▸ TRY IT
Reproduce the data in full, exactly.

▸ DATASET

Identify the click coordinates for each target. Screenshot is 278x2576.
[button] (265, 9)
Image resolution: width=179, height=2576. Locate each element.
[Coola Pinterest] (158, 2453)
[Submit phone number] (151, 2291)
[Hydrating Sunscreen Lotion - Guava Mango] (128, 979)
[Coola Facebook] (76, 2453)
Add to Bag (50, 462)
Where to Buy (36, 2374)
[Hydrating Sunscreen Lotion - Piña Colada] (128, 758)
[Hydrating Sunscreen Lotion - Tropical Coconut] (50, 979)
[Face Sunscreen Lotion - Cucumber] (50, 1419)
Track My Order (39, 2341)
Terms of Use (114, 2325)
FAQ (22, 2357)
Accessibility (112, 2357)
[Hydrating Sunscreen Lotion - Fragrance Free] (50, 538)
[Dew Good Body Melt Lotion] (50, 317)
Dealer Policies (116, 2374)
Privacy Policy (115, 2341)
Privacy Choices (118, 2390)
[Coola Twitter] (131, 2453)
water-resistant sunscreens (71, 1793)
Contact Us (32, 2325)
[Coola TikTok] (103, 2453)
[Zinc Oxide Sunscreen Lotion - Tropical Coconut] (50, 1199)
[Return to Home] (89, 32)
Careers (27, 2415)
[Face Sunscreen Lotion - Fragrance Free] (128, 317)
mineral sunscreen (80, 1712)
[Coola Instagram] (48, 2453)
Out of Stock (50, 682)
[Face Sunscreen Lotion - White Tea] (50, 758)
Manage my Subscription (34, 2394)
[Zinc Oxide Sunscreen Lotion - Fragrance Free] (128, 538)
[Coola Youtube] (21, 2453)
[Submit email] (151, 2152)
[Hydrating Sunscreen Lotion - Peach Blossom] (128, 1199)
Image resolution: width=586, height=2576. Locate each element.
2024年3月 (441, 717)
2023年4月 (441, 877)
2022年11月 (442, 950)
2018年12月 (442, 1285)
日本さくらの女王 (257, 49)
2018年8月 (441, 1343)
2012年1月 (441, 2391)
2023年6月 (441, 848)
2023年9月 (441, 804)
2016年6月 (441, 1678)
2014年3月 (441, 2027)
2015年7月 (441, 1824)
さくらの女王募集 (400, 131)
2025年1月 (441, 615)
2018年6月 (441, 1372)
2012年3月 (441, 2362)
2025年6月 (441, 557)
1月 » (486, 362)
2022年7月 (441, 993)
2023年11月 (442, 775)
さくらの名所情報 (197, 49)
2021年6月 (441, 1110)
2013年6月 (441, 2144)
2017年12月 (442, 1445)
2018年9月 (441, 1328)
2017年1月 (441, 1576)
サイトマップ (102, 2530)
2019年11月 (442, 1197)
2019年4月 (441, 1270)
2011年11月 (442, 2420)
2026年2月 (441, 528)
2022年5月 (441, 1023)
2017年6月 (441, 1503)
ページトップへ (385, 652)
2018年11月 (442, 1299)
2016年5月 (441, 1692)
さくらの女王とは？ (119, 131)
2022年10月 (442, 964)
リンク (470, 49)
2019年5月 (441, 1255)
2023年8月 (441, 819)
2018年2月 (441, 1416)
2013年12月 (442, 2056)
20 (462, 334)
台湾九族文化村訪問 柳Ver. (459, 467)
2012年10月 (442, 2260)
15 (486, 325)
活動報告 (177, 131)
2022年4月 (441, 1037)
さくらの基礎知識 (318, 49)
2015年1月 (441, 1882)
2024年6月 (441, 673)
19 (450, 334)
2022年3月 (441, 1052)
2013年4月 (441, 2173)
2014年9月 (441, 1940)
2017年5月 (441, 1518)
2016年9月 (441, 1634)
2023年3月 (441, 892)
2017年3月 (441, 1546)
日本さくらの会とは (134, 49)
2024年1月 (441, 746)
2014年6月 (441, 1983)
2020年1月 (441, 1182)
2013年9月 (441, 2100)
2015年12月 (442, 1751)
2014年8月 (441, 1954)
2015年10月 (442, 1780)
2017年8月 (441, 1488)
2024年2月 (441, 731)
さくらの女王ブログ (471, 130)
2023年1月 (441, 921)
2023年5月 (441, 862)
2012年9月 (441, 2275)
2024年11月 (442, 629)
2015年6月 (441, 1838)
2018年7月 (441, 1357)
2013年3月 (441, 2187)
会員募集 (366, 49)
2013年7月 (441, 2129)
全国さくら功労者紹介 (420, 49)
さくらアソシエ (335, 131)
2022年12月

▸ RESPONSE AREA
Identify the click coordinates for each target. Screenshot is 278x2576.
[button] (265, 9)
Image resolution: width=179, height=2576. Locate each element.
[Coola Pinterest] (158, 2453)
[Submit phone number] (151, 2291)
[Hydrating Sunscreen Lotion - Guava Mango] (128, 979)
[Coola Facebook] (76, 2453)
Add to Bag (50, 462)
Where to Buy (36, 2374)
[Hydrating Sunscreen Lotion - Piña Colada] (128, 758)
[Hydrating Sunscreen Lotion - Tropical Coconut] (50, 979)
[Face Sunscreen Lotion - Cucumber] (50, 1419)
Track My Order (39, 2341)
Terms of Use (114, 2325)
FAQ (22, 2357)
Accessibility (112, 2357)
[Hydrating Sunscreen Lotion - Fragrance Free] (50, 538)
[Dew Good Body Melt Lotion] (50, 317)
Dealer Policies (116, 2374)
Privacy Policy (115, 2341)
Privacy Choices (118, 2390)
[Coola Twitter] (131, 2453)
water-resistant sunscreens (71, 1793)
Contact Us (32, 2325)
[Coola TikTok] (103, 2453)
[Zinc Oxide Sunscreen Lotion - Tropical Coconut] (50, 1199)
[Return to Home] (89, 32)
Careers (27, 2415)
[Face Sunscreen Lotion - Fragrance Free] (128, 317)
mineral sunscreen (80, 1712)
[Coola Instagram] (48, 2453)
Out of Stock (50, 682)
[Face Sunscreen Lotion - White Tea] (50, 758)
Manage my Subscription (34, 2394)
[Zinc Oxide Sunscreen Lotion - Fragrance Free] (128, 538)
[Coola Youtube] (21, 2453)
[Submit email] (151, 2152)
[Hydrating Sunscreen Lotion - Peach Blossom] (128, 1199)
Image resolution: width=586, height=2576. Locate each element.
2024年3月 (441, 717)
2023年4月 (441, 877)
2022年11月 (442, 950)
2018年12月 (442, 1285)
日本さくらの女王 (257, 49)
2018年8月 (441, 1343)
2012年1月 (441, 2391)
2023年6月 (441, 848)
2023年9月 (441, 804)
2016年6月 (441, 1678)
2014年3月 (441, 2027)
2015年7月 (441, 1824)
さくらの女王募集 (400, 131)
2025年1月 (441, 615)
2018年6月 (441, 1372)
2012年3月 (441, 2362)
2025年6月 (441, 557)
1月 » (486, 362)
2022年7月 (441, 993)
2023年11月 (442, 775)
さくらの名所情報 (197, 49)
2021年6月 (441, 1110)
2013年6月 (441, 2144)
2017年12月 (442, 1445)
2018年9月 (441, 1328)
2017年1月 (441, 1576)
サイトマップ (102, 2530)
2019年11月 (442, 1197)
2019年4月 (441, 1270)
2011年11月 (442, 2420)
2026年2月 (441, 528)
2022年5月 (441, 1023)
2017年6月 (441, 1503)
ページトップへ (385, 652)
2018年11月 (442, 1299)
2016年5月 (441, 1692)
さくらの女王とは？ (119, 131)
2022年10月 (442, 964)
リンク (470, 49)
2019年5月 (441, 1255)
2023年8月 (441, 819)
2018年2月 (441, 1416)
2013年12月 (442, 2056)
20 (462, 334)
台湾九族文化村訪問 柳Ver. (459, 467)
2012年10月 (442, 2260)
15 (486, 325)
活動報告 (177, 131)
2022年4月 (441, 1037)
さくらの基礎知識 (318, 49)
2015年1月 (441, 1882)
2024年6月 (441, 673)
19 (450, 334)
2022年3月 (441, 1052)
2013年4月 (441, 2173)
2014年9月 (441, 1940)
2017年5月 (441, 1518)
2016年9月 (441, 1634)
2023年3月 (441, 892)
2017年3月 (441, 1546)
日本さくらの会とは (134, 49)
2024年1月 (441, 746)
2014年6月 (441, 1983)
2020年1月 (441, 1182)
2013年9月 (441, 2100)
2015年12月 (442, 1751)
2014年8月 (441, 1954)
2015年10月 (442, 1780)
2017年8月 (441, 1488)
2024年2月 (441, 731)
さくらの女王ブログ (471, 130)
2023年1月 (441, 921)
2023年5月 (441, 862)
2012年9月 (441, 2275)
2024年11月 (442, 629)
2015年6月 (441, 1838)
2018年7月 (441, 1357)
2013年3月 (441, 2187)
会員募集 (366, 49)
2013年7月 (441, 2129)
全国さくら功労者紹介 (420, 49)
さくらアソシエ (335, 131)
2022年12月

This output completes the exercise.